The MDRC study on Reading Partners says in part:

“Reading Partners had a positive and statistically significant impact on three different measures of student reading proficiency. These impacts are equivalent to approximately one and a half to two months of additional growth in reading proficiency among the program group relative to the control group and are robust across a range of student characteristic subgroups as well as across groups of students who had different levels of reading comprehension skills at the start of the study.”

The study adds: “the Reading Partners model appears to work because there are structures in place to help ensure that the primary goal of the program — to provide consistent, individualized tutoring to students — is not compromised by tutor characteristics or inconsistency and because the structured curriculum allows tutors to begin without much preparation.”

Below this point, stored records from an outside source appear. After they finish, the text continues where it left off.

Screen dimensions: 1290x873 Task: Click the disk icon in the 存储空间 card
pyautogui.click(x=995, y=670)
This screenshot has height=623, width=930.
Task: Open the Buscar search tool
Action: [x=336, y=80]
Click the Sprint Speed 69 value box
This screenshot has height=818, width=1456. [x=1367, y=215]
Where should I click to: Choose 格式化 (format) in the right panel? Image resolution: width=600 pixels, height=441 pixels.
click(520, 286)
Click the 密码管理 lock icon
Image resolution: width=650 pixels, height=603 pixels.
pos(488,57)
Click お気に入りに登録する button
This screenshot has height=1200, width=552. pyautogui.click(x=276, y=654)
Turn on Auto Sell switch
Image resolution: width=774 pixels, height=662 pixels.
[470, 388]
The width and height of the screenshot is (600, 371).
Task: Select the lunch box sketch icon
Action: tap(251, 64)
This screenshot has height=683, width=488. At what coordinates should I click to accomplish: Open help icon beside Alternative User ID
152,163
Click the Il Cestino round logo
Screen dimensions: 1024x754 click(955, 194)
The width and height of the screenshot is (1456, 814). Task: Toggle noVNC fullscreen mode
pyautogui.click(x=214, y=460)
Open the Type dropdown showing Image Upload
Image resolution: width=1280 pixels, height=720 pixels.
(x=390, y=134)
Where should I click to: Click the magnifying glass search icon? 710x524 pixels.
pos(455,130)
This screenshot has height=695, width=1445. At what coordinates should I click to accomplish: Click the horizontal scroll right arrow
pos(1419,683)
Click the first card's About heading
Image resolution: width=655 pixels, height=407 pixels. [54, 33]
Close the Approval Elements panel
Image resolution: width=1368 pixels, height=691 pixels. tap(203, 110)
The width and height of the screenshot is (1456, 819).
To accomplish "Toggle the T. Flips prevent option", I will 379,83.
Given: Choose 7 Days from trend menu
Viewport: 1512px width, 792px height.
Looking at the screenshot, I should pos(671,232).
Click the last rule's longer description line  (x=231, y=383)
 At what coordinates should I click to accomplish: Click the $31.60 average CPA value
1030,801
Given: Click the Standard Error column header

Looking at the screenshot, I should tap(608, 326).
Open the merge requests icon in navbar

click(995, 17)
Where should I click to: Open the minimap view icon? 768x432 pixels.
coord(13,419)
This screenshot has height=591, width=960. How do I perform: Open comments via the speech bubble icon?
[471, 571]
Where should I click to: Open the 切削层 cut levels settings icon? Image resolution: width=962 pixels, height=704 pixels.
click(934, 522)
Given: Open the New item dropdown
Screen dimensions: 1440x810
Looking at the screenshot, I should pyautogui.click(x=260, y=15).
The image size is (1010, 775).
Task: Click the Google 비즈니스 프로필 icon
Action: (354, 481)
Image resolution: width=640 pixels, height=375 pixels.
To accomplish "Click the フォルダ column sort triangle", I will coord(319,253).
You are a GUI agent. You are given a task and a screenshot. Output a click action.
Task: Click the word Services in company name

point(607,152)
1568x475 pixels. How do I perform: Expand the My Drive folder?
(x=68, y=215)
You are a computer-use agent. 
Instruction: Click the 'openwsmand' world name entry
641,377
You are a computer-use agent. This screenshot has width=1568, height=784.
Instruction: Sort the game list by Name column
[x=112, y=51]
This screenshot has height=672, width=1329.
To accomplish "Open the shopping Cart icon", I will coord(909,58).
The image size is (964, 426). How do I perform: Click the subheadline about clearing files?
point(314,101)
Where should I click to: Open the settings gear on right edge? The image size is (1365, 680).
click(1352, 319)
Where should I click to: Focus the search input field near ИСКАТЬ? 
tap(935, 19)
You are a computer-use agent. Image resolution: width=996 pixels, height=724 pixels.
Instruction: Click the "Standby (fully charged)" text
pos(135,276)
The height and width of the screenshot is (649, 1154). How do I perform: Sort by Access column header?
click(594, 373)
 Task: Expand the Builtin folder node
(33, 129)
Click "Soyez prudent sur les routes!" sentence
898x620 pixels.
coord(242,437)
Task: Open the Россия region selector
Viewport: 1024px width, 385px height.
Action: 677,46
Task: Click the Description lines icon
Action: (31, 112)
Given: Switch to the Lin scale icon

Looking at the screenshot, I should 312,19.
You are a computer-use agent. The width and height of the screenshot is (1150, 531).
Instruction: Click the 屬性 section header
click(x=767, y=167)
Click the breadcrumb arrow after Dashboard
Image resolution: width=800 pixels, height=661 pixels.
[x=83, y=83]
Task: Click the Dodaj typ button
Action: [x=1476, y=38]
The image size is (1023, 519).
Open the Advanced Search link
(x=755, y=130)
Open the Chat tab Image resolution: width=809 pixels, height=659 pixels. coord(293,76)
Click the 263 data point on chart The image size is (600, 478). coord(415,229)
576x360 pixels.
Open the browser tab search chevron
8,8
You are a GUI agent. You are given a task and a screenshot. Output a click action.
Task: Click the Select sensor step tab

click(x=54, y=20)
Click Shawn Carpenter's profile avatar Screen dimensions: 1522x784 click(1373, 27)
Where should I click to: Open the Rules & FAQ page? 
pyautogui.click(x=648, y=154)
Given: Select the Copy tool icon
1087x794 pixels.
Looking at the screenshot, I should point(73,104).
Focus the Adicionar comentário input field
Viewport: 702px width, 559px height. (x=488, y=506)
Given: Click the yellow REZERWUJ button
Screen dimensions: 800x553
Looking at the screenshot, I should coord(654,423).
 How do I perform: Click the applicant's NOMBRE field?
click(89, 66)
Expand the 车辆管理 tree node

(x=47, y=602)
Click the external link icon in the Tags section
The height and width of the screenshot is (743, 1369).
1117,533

In addition: “Site coordinators provide ongoing support and guidance to tutors in lieu of formal training. Communication structures are in place to help ensure that student learning is not interrupted simply because a different individual is conducting the tutoring, and backup systems are in place so that if a tutor is absent the session can often still be held, or if a student is absent the session can be rescheduled.”

One caveat: bigger investments in the program could help. “While Reading Partners increases students’ reading skills by about a month and a half to two months using its current structure, it is possible that incorporating some of the characteristics of other tutoring programs that research has shown to be effective could result in larger impacts. For example, increasing the amount of formal training provided to volunteer tutors or increasing the amount of communication and coordination between Reading Partners and school staff might translate into a stronger tutoring program for students.”

Potential for Growth

“Both programs already have expanded into multiple states and have visions of growing further, bolstered by the burgeoning evidence that, armed with the right training and curriculum, volunteers can play an important role in closing the nation’s persistent achievement gap in reading,” the Post says.

But there’s room for further growth.

“Paid reading specialists have been tutoring children in school for decades, but experts say that their roles have shifted over time, and specialists are now as likely to spend time coaching classroom teachers as working one-on-one with children,” the Post says. “At the same time, schools are struggling to address the sharp rise in the number of students with intensive literacy needs, including children who are poor and English-language learners.”

The Post adds: “Michael Lombardo, chief executive of Reading Partners, said that about 18 million people volunteer in U.S. schools. He hopes his organization can help persuade more people to volunteer by giving them a chance to effect change.”

“Easily it could be 50 million; it could be more,” Lombardo told the Post. “Our tutoring force is virtually unlimited.”

The challenge is to mobilize more of these volunteers and train them to use the evidence-based strategies that have yielded positive literacy outcomes for children.